[Source data]
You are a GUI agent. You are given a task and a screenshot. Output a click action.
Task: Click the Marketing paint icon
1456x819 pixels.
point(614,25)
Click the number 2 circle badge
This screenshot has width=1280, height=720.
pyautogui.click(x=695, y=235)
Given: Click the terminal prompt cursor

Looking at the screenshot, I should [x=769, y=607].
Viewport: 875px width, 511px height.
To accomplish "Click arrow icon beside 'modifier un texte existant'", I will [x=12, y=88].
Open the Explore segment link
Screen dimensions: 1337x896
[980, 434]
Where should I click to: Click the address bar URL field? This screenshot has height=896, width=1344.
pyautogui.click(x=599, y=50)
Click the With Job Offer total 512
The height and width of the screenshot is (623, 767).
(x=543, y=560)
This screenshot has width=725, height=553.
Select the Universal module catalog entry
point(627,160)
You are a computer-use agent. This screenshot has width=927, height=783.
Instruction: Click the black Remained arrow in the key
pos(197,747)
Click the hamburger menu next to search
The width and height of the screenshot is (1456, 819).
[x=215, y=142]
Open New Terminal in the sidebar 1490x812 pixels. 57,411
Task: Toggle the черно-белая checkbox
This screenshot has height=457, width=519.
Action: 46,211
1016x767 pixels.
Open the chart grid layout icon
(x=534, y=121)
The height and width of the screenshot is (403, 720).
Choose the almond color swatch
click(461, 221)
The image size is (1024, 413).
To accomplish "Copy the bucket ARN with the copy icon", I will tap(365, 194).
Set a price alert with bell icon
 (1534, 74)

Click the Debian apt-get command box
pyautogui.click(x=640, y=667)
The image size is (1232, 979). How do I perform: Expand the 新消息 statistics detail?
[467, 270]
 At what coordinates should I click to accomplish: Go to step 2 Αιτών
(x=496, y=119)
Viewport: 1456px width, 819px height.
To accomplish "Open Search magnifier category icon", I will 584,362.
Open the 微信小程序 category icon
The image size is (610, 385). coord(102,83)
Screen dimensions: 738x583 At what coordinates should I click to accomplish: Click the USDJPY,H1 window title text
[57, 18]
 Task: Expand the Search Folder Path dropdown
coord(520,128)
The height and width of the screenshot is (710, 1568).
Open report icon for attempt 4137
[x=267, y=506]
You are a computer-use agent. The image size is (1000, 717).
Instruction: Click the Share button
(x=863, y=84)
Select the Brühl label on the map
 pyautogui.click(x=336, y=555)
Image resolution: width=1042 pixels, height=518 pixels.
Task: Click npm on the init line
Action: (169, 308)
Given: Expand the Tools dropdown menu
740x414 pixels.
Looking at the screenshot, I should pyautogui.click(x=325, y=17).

What you have to do: Revise the stretch from the line containing "Open the Explore segment link" through the line containing "[x=215, y=142]" so that "catalog entry" reads "list item", and change nothing else.

Result for this exercise:
Open the Explore segment link
Screen dimensions: 1337x896
[980, 434]
Where should I click to: Click the address bar URL field? This screenshot has height=896, width=1344.
pyautogui.click(x=599, y=50)
Click the With Job Offer total 512
The height and width of the screenshot is (623, 767).
(x=543, y=560)
This screenshot has width=725, height=553.
Select the Universal module list item
point(627,160)
You are a computer-use agent. This screenshot has width=927, height=783.
Instruction: Click the black Remained arrow in the key
pos(197,747)
Click the hamburger menu next to search
The width and height of the screenshot is (1456, 819).
[x=215, y=142]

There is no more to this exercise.